--- Start GIVEN DATA ---

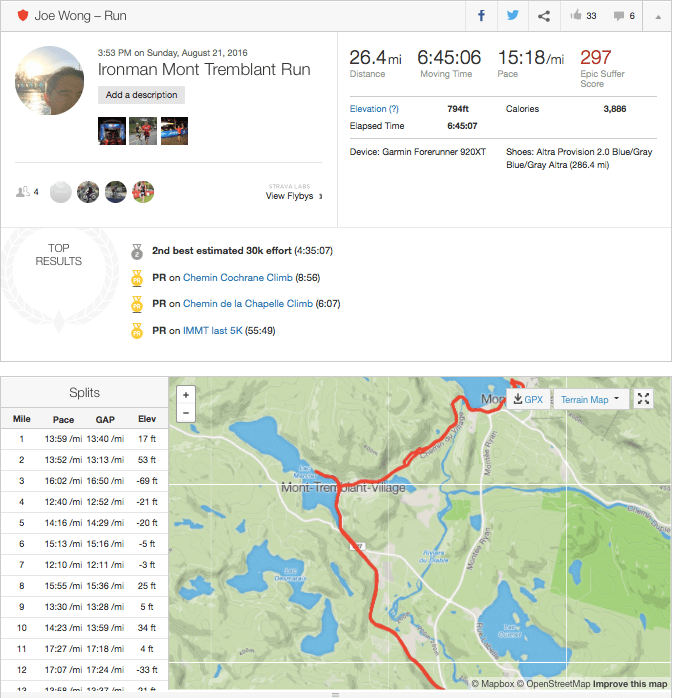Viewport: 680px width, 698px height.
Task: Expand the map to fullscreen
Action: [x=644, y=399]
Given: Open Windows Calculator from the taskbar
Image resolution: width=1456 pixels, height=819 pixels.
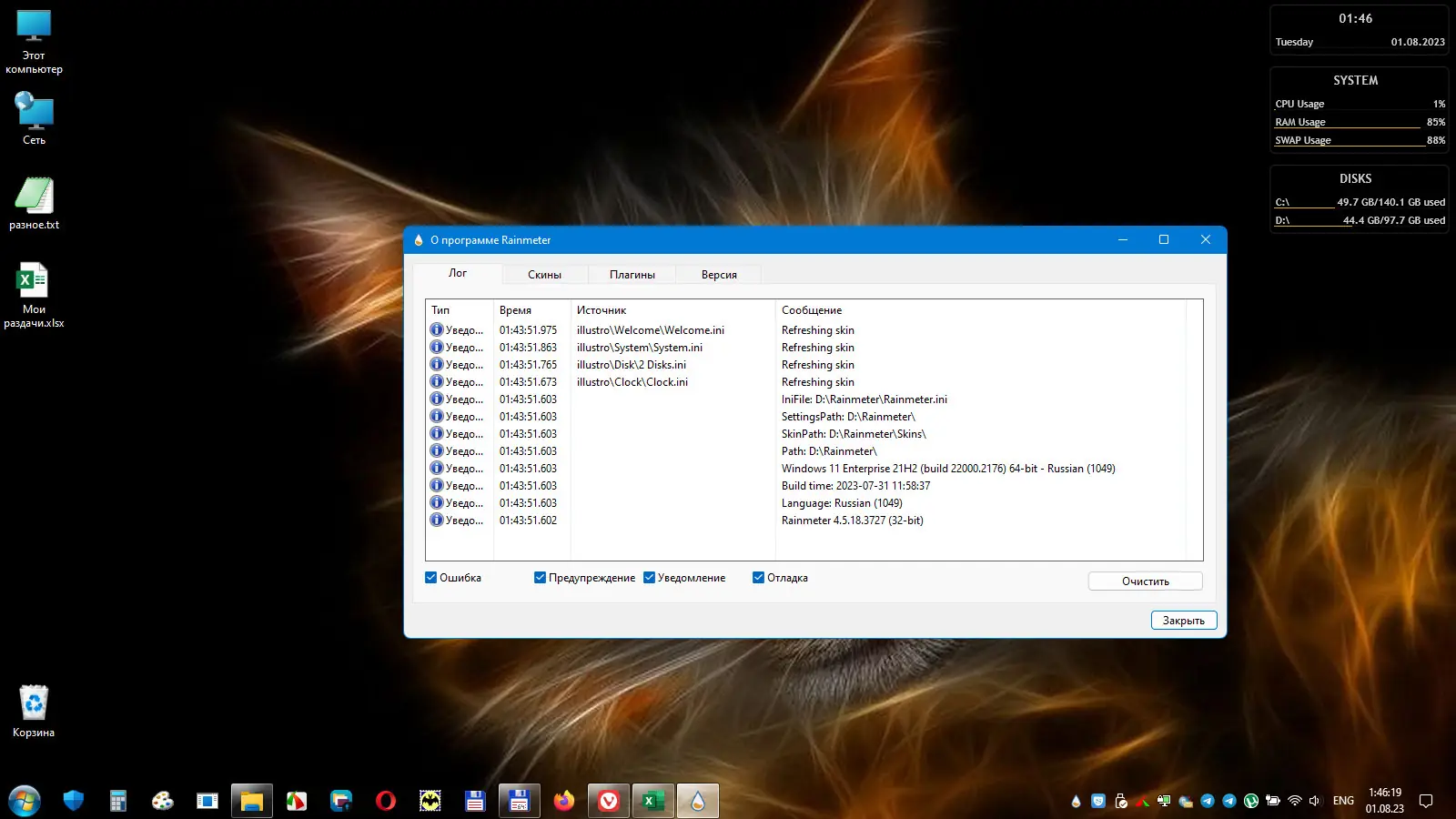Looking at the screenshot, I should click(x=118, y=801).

--- End GIVEN DATA ---

_INSTRUCTIONS FOR THE TASK_:
Please convert every line of the data above into a Markdown table with the columns "No." and "Text," numbering the rows and leaving out blank lines. Omit the pictures from your answer.

_RESULT_:
| No. | Text |
|---|---|
| 1 | Viewport: 680px width, 698px height. |
| 2 | Task: Expand the map to fullscreen |
| 3 | Action: [x=644, y=399] |
| 4 | Given: Open Windows Calculator from the taskbar |
| 5 | Image resolution: width=1456 pixels, height=819 pixels. |
| 6 | Looking at the screenshot, I should click(x=118, y=801). |